One-Slam Wonders: Anastasia Myskina’s French Open fairytale

Tennis Features

Who was the first Russian woman to win a Grand Slam? Not many people will correctly guess Anastasia Myskina – and for good reason.

Myskina blew everyone away in 2004 to win the French Open, her one and only Grand Slam. It was the first and last time she made it past the quarter-final stage of a major.

What makes her success at Roland Garros peculiar is that in her other seven appearances at the red clay Grand Slam, she suffered five first-round exits, one second-round defeat and one fourth-round loss.

However, in that particular tournament everything the Russian touched turned to gold. And don’t for one moment think she had an easy run as she beat some of the world’s top players en route to lifting the Coupe Suzanne Lenglen.

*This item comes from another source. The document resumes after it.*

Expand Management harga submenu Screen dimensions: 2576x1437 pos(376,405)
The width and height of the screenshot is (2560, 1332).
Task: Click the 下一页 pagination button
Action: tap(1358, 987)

Alicia Molik was first up and the sixth-seeded Myskina had to come from a set down to beat the Australian 4-6, 6-3, 6-4, but she had an easier match against Barbora Strycova as she brushed the teenager aside 6-0, 6-4.

Another Czech in Denisa Chladkova awaited her in the third round, but she also needed only two sets to win 6-3, 7-6.

Next up was an all-Russian affair against Svetalana Kuznetsova, who was seeded 11th, and this one went all the way as Myskina had to dig deep and save a match point before winning 1-6, 6-4, 8-6.

Her reward was a quarter-final clash against fourth seed Venus Williams, who entered the match on the back of 19 consecutive wins on clay.

However, the 22-year-old took just over an hour to see off Williams 6-3, 6-4 and described her victory over the American as a “dream for me for sure”.

Jennifer Capriati, who beat Serena Williams in the quarters, was her semi-final opponent and if her success over Venus was an easy one, then this one was a walk in the park as Myskina ran out a 6-2, 6-2 winner.

With Elena Dementieva beating Argentina’s Paola Suarez in the other match, it meant the 2004 French Open final was an all-Russian affair.

The final was as lop-sided as they come, but Myskina won’t care as she required just 59 minutes beating her compatriot 6-1, 6-2.

“I can’t believe it,” Myskina said after the match, and she wasn’t the only one.

The Russian played on the WTA Tour for nine years and won only 10 singles titles and one of them was that 2004 French Open.